TOML Over YAML and PKL — How We Stopped Fighting Config and Started Shipping

Configuration is the least exciting topic in software engineering. It’s also the one that causes the most production incidents.

When we built our AI agent runtime at StackGen, we needed a config format for defining agents, tools, security policies, memory settings, and model routing. We tried YAML (like everyone else), evaluated PKL (Apple’s new config language), and landed on TOML. Here’s the decision process.

What We’re Configuring

An agent config defines who the agent is, what tools it can use, what security rules apply, how it manages memory, and which models it talks to. A handful of top-level sections, each fairly flat, each typed. Nothing exotic — which is exactly why the format mattered more than we expected.

Why YAML Failed Us

YAML is the lingua franca of DevOps. Kubernetes, Docker Compose, GitHub Actions, Ansible — they all use it. So we started there.

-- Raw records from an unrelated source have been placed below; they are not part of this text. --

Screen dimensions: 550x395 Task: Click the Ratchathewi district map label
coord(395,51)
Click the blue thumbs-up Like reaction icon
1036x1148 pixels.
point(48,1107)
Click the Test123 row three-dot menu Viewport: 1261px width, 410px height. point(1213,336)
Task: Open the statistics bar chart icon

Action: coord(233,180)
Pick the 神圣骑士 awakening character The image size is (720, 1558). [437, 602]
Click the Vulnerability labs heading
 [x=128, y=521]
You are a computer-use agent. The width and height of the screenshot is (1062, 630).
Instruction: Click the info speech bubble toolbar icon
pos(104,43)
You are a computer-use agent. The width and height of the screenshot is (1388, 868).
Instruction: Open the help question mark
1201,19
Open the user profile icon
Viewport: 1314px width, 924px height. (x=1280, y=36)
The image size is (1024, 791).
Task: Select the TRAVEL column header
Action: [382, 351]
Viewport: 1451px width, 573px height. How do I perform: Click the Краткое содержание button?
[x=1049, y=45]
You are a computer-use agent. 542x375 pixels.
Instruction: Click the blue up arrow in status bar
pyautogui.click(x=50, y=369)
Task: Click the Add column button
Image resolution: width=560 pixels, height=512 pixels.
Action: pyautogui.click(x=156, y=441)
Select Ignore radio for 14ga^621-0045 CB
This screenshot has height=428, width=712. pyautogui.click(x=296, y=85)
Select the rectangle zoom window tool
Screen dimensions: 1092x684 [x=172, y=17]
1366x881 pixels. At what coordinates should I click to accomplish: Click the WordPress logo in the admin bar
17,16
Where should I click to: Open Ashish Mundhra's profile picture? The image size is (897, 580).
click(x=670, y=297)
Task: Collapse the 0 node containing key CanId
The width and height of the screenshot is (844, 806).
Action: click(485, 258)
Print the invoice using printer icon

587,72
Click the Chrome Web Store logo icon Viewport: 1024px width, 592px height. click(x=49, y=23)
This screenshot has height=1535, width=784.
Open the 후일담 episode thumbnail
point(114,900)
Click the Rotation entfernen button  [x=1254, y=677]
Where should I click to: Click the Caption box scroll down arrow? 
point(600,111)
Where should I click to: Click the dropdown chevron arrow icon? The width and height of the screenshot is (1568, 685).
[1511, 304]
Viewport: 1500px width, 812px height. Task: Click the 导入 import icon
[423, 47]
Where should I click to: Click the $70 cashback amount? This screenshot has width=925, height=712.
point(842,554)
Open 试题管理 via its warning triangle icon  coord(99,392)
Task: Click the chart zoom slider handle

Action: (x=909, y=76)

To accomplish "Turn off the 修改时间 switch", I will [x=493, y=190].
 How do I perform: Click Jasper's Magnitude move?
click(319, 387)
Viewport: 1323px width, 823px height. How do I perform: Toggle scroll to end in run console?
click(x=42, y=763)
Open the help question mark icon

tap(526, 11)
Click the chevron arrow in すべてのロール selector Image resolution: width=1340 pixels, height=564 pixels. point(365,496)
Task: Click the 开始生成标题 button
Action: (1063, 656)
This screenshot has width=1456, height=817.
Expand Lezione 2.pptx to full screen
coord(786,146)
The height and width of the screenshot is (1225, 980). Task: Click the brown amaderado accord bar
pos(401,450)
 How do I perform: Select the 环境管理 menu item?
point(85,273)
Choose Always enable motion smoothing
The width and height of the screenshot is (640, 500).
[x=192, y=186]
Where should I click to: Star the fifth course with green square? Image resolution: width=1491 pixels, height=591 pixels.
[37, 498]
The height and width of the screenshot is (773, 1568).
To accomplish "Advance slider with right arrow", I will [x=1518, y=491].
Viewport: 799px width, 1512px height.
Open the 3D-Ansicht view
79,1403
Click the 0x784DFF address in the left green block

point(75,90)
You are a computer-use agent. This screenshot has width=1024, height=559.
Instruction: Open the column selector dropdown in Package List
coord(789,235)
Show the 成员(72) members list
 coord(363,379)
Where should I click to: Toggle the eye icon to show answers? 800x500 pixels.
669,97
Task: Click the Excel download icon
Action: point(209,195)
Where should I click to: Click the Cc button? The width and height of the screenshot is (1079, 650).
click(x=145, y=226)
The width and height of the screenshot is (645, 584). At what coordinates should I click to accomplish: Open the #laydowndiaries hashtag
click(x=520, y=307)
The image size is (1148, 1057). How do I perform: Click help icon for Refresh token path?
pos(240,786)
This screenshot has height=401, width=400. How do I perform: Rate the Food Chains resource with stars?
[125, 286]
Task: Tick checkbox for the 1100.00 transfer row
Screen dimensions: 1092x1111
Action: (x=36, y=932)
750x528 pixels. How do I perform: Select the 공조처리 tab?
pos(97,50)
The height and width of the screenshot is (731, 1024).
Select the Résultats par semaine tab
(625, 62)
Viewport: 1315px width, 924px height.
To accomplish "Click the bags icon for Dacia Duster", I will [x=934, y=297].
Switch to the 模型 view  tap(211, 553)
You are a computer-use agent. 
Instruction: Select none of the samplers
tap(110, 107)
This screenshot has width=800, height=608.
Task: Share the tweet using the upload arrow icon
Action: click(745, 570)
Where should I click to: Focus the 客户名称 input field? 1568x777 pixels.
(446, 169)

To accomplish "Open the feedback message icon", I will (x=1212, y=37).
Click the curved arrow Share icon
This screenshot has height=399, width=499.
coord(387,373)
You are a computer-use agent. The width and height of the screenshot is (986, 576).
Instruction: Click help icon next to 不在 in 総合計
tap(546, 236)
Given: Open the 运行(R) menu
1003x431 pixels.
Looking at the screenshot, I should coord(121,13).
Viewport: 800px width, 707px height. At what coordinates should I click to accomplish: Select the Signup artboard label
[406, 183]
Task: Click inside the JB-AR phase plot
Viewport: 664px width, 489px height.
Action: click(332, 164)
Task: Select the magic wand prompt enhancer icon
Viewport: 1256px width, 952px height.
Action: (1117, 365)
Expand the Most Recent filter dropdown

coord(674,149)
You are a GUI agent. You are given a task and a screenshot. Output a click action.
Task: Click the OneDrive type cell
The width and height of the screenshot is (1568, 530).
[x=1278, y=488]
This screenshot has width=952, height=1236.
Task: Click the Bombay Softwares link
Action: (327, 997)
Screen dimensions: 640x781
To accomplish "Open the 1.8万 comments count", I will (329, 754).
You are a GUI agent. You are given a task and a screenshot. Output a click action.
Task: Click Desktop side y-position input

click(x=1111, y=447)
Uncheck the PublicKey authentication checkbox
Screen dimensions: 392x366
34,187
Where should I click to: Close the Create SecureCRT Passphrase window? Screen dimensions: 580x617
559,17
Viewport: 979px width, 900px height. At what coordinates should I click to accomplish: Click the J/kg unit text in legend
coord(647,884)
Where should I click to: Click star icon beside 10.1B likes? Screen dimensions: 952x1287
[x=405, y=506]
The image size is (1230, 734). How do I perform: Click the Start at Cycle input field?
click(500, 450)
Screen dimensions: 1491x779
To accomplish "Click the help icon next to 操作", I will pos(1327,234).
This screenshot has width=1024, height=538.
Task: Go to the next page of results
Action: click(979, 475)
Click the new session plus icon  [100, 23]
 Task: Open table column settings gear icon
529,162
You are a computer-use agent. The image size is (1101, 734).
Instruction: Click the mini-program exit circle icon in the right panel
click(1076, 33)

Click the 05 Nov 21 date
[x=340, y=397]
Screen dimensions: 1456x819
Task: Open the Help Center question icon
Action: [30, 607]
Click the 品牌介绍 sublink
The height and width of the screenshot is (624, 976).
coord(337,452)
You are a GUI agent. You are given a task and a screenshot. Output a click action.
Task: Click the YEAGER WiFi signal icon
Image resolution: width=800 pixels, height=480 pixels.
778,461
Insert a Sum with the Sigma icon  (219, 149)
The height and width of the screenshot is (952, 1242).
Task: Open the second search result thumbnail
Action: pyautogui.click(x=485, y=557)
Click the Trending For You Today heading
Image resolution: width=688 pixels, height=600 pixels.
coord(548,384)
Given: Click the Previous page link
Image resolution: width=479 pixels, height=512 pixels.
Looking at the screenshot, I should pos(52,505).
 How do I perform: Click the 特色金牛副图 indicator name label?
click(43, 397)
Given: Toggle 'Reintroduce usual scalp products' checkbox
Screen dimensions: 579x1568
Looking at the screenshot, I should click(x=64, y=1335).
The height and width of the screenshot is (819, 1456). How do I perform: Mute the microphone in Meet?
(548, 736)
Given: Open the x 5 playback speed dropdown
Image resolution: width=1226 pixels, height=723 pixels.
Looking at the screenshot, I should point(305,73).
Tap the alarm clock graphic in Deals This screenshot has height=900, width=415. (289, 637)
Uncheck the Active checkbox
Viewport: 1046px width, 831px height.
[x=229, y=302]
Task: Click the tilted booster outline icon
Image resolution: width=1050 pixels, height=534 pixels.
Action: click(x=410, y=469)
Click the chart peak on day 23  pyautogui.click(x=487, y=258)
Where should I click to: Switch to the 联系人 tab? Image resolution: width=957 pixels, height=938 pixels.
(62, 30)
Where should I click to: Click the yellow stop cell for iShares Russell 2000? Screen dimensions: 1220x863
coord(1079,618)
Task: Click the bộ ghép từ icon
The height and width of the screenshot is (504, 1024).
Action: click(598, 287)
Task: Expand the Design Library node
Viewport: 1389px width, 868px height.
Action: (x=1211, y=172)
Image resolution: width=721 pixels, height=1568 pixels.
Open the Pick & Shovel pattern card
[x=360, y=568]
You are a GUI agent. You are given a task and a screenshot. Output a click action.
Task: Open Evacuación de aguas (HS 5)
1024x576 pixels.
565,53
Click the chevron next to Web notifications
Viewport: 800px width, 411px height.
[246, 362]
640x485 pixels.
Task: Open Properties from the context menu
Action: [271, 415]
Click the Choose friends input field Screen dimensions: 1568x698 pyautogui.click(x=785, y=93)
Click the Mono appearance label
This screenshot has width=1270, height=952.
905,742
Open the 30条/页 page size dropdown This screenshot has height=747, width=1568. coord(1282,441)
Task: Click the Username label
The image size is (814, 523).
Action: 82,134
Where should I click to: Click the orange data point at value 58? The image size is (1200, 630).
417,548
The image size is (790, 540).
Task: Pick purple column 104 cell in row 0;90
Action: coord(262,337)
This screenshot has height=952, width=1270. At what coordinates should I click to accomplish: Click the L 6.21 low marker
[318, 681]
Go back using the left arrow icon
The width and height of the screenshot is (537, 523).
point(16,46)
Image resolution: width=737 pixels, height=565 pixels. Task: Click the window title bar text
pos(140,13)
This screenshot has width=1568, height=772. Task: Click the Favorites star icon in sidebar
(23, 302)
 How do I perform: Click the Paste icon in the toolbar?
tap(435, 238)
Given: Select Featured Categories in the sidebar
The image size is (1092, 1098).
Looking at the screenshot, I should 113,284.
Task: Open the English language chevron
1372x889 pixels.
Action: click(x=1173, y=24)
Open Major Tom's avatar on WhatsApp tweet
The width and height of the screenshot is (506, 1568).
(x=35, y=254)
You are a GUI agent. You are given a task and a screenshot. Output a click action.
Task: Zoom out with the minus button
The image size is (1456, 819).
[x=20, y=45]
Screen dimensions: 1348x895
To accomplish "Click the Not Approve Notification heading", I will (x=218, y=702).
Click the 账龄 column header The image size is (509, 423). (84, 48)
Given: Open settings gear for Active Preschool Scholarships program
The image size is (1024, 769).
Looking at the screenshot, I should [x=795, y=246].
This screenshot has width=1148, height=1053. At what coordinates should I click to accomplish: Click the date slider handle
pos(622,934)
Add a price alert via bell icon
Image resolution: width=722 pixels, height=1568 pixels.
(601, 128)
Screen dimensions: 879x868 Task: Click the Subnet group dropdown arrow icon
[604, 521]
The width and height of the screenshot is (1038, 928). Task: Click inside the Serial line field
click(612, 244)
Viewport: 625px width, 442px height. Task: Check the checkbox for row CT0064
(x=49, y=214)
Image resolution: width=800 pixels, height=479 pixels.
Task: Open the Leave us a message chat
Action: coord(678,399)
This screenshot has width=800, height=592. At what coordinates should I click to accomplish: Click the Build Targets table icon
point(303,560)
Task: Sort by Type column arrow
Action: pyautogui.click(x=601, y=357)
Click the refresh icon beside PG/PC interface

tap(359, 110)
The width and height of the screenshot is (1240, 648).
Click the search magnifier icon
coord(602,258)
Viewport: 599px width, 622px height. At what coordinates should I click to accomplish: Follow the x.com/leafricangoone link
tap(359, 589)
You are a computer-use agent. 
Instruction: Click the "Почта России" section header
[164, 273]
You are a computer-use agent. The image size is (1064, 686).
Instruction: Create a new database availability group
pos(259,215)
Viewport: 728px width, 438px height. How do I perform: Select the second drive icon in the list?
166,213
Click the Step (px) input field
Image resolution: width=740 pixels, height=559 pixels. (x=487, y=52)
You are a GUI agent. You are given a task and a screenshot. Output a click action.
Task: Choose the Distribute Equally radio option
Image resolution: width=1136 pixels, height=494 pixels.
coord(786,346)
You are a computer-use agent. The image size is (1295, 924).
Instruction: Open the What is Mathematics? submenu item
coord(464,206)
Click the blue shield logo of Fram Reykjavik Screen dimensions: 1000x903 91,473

Problem 1: The implicit typing trap

# Is this a string or a boolean?
enabled: yes
country: NO
version: 1.0

In YAML, yes silently becomes the boolean true, and NO becomes false — the infamous Norway problem. In a security-relevant config — a deny-list, an allow-list, a boolean flag guarding a dangerous capability — that kind of silent coercion is exactly the class of bug you can’t afford. A list entry that was meant to be the string "yes" becoming the boolean true is the kind of thing that turns a config typo into an incident.

(Yes, the YAML 1.2 spec theoretically fixed the Norway problem in 2009, but the DevOps ecosystem is fractured. Many widely used parsers — including popular Go and Python YAML libraries — still default to YAML 1.1 behavior. You never truly know how a generic parser will interpret your file in production.)

Problem 2: Indentation is meaning

A two-space misalignment is invisible to most editors but completely changes what a YAML file means — a key that should be nested under a section silently becomes a sibling instead. We caught this more than once in code review before deciding YAML wasn’t worth the cognitive load for something as consequential as agent permissions.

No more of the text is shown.